— START OF Given passage —
Material Logic October 9, 2009
Posted by Michael in Logic, Ontology.trackback
Here’s an interesting exercise: what happens when you disquote one step too far?
So if instead of stopping at
'P' → P
you go on to
P → ?
what do you end up with?
My intuition about disquotation is that disquoting is a step towards reality. Maybe disquoting again would bring you the rest of the way. So if you disqoute a reference to a thing you get that thing.
Unless of course that thing doesn’t exist. Disquoting is not magic. Disquoting a reference to a thing that doesn’t exist gets you nothing.
So let’s try it with a proposition: “There exists an elephant”
'There exists an elephant' → There exists an elephant
There exists an elephant → [an actual elephant]
One thing that jumps out here is that you can’t play this game without an elephant. But, there’s no rule that says the elephant must actually be in your possession. The elephant must exist somewhere. If we both believe that to be a fact, that’s good enough for us to take it as a valid proposition.
— END OF Given passage —
| Given task A |
From the passage on material logic, quote the text from "So if instead" up to and including "get that thing.".
| Given task B |
Print the rows from the line with "At what coordinates" up to and including the line with "Action: pos(285,360)", leaving out the pictures.
— START OF Data rows —
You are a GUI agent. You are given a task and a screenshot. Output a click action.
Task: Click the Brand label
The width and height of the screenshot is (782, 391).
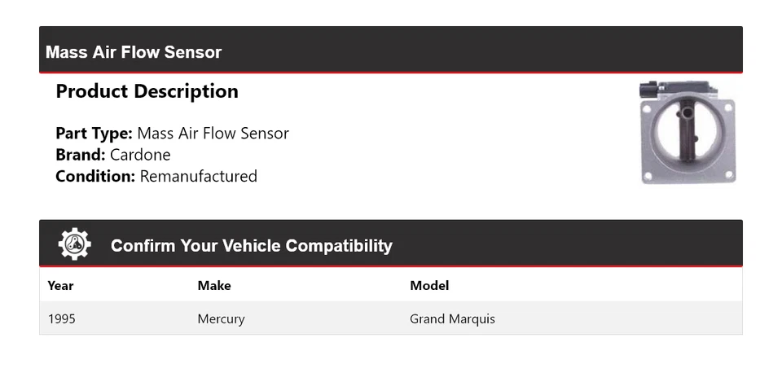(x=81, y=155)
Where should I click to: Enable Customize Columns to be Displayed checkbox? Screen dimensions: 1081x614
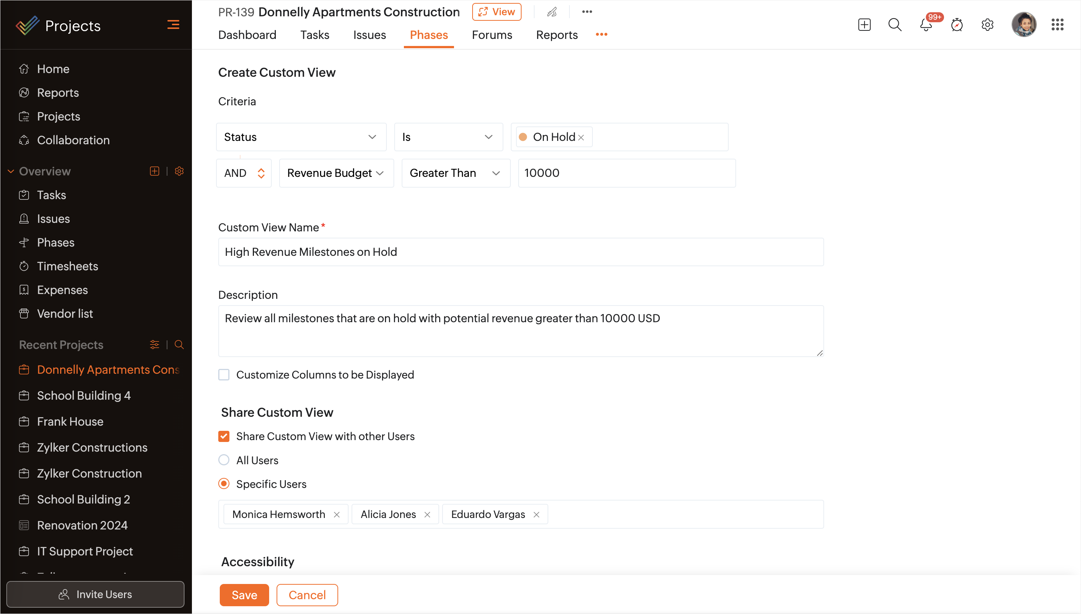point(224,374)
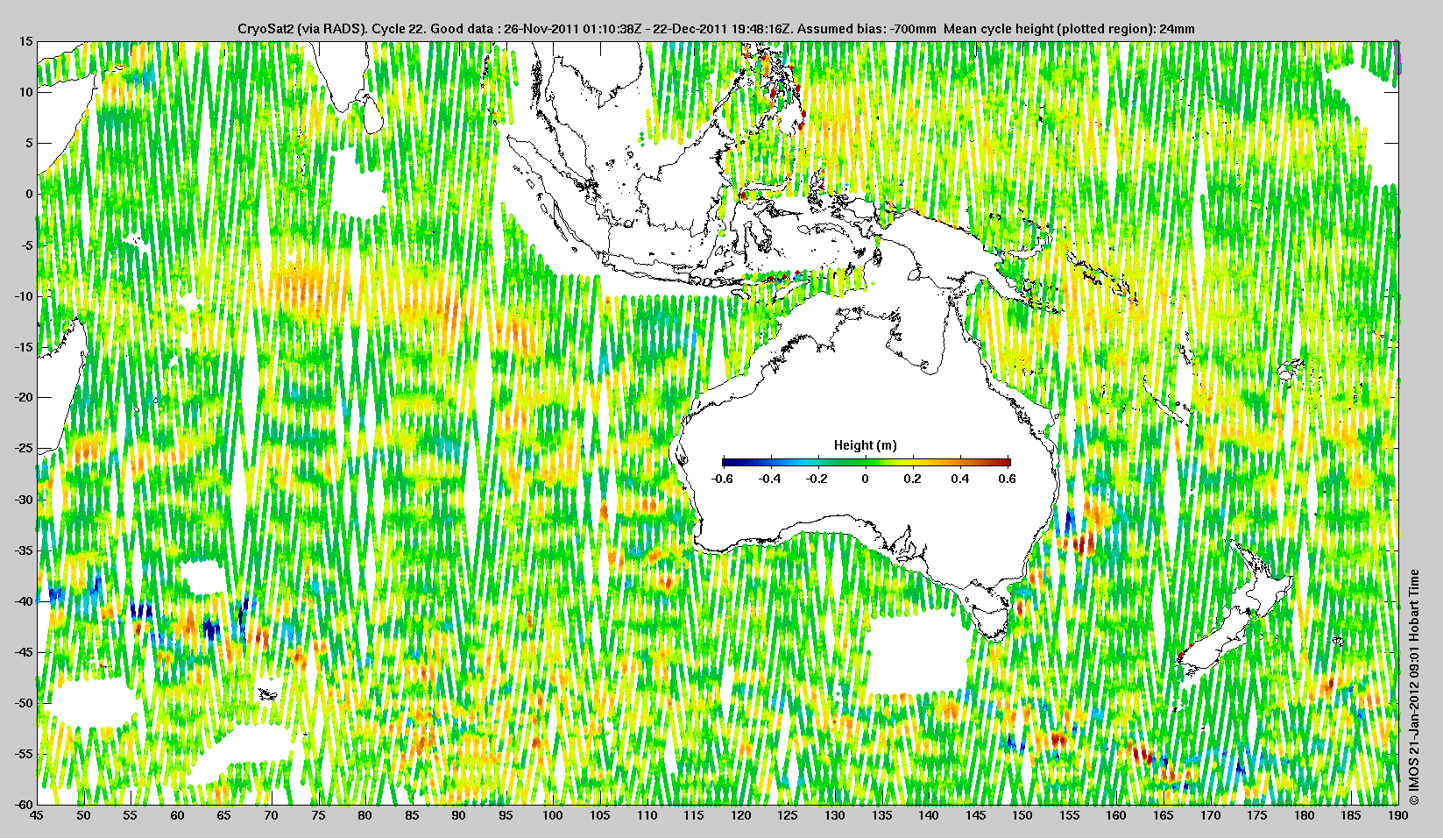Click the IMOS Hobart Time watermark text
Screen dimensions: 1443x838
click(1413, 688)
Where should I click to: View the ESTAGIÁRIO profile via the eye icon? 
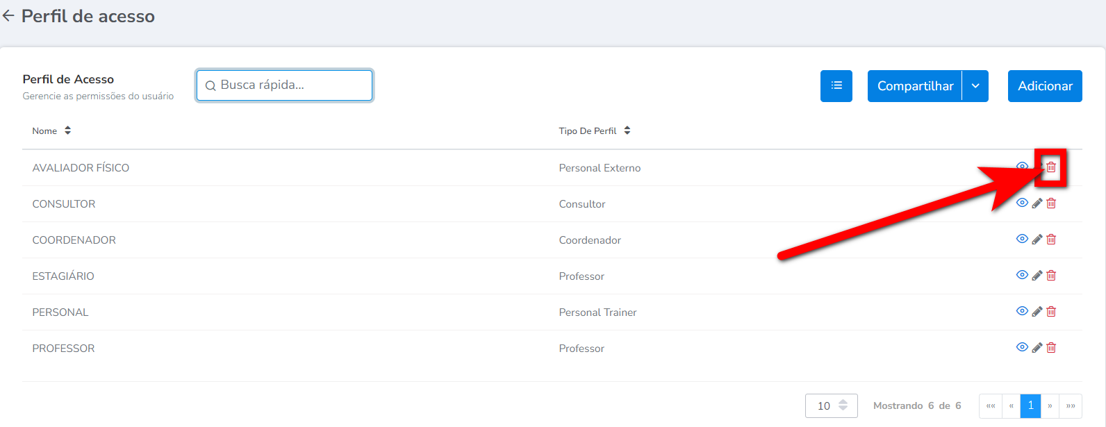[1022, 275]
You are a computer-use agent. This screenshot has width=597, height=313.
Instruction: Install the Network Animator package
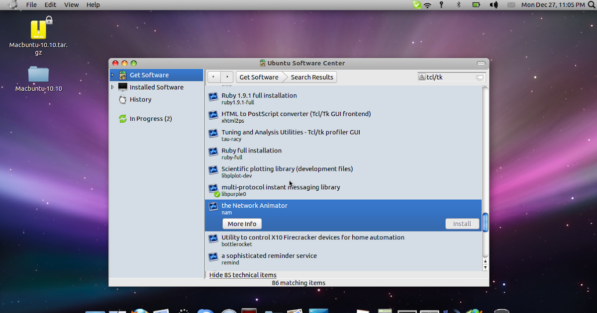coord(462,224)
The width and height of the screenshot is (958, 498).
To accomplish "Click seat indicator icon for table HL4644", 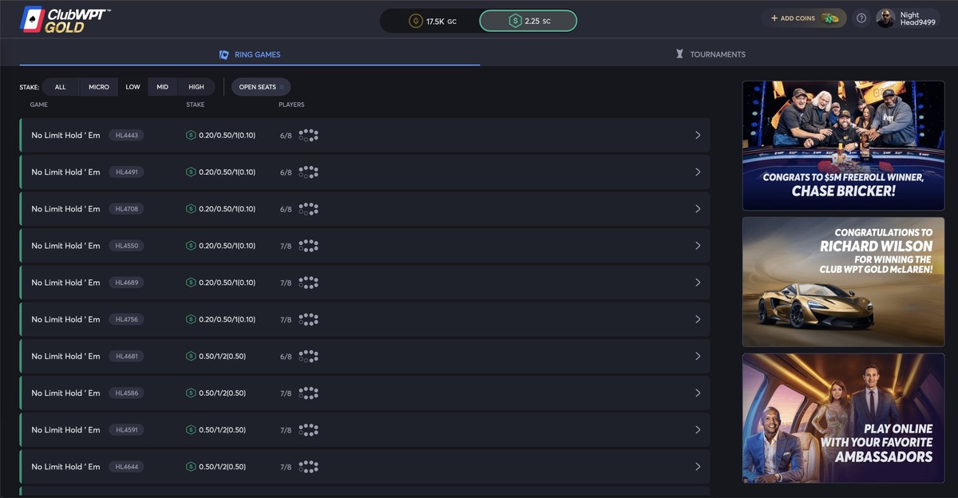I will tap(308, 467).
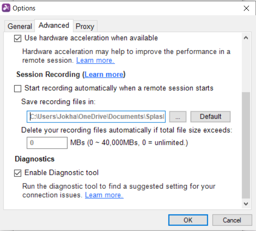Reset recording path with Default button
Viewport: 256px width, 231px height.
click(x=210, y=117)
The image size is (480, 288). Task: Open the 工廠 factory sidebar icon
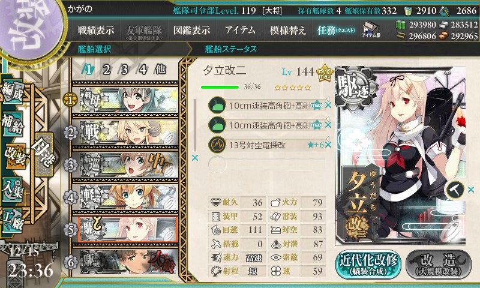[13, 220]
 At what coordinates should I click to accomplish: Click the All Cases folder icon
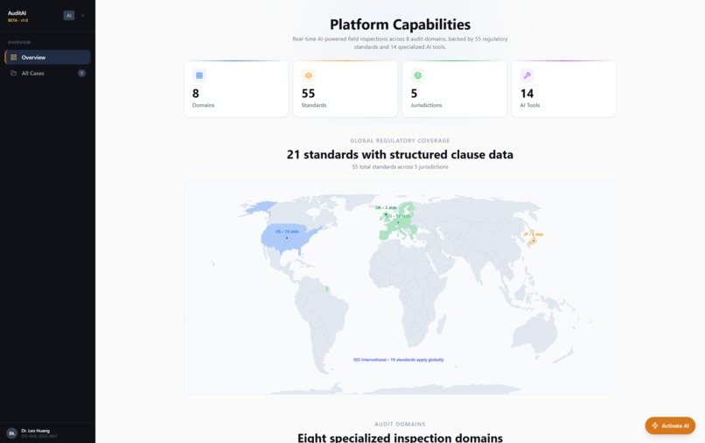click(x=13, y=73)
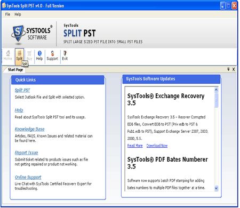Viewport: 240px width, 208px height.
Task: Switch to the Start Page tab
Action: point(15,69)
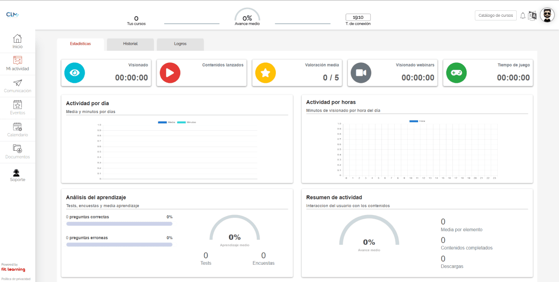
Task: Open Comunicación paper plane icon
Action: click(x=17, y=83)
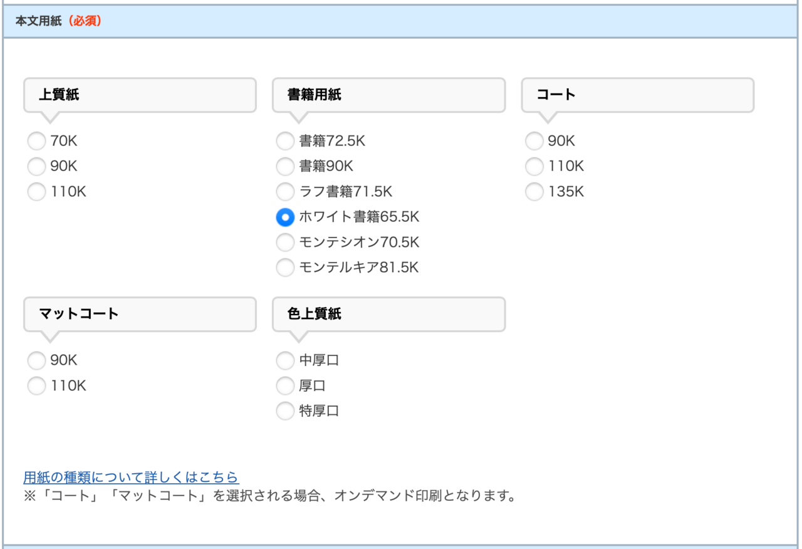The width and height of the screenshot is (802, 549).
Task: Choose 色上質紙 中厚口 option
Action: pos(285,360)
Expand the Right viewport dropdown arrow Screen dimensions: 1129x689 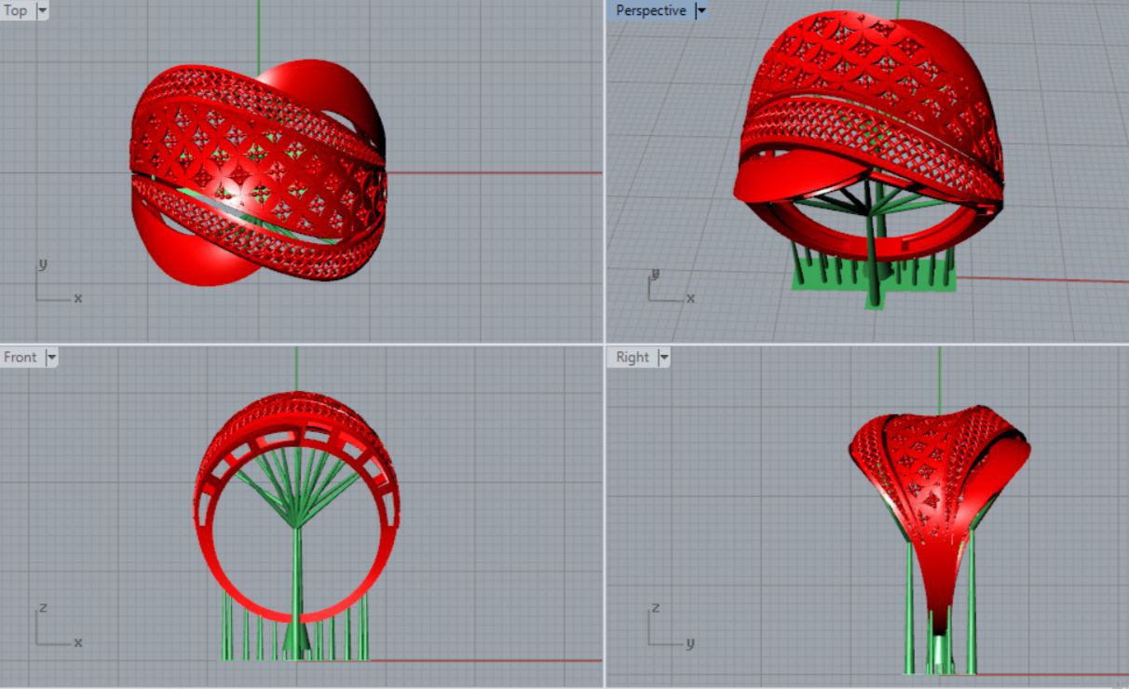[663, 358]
— END OF Data rows —
| Complete answer A |
So if instead of stopping at
'P' → P
you go on to
P → ?
what do you end up with?
My intuition about disquotation is that disquoting is a step towards reality. Maybe disquoting again would bring you the rest of the way. So if you disqoute a reference to a thing you get that thing.

| Complete answer B |
 At what coordinates should I click to accomplish: Click the All Cases folder icon
click(x=13, y=73)
Viewport: 240px width, 208px height.
Task: Switch to the Start Page tab
Action: point(15,69)
Task: Open Comunicación paper plane icon
Action: click(x=17, y=83)
The width and height of the screenshot is (802, 549).
Task: Choose 色上質紙 中厚口 option
Action: pos(285,360)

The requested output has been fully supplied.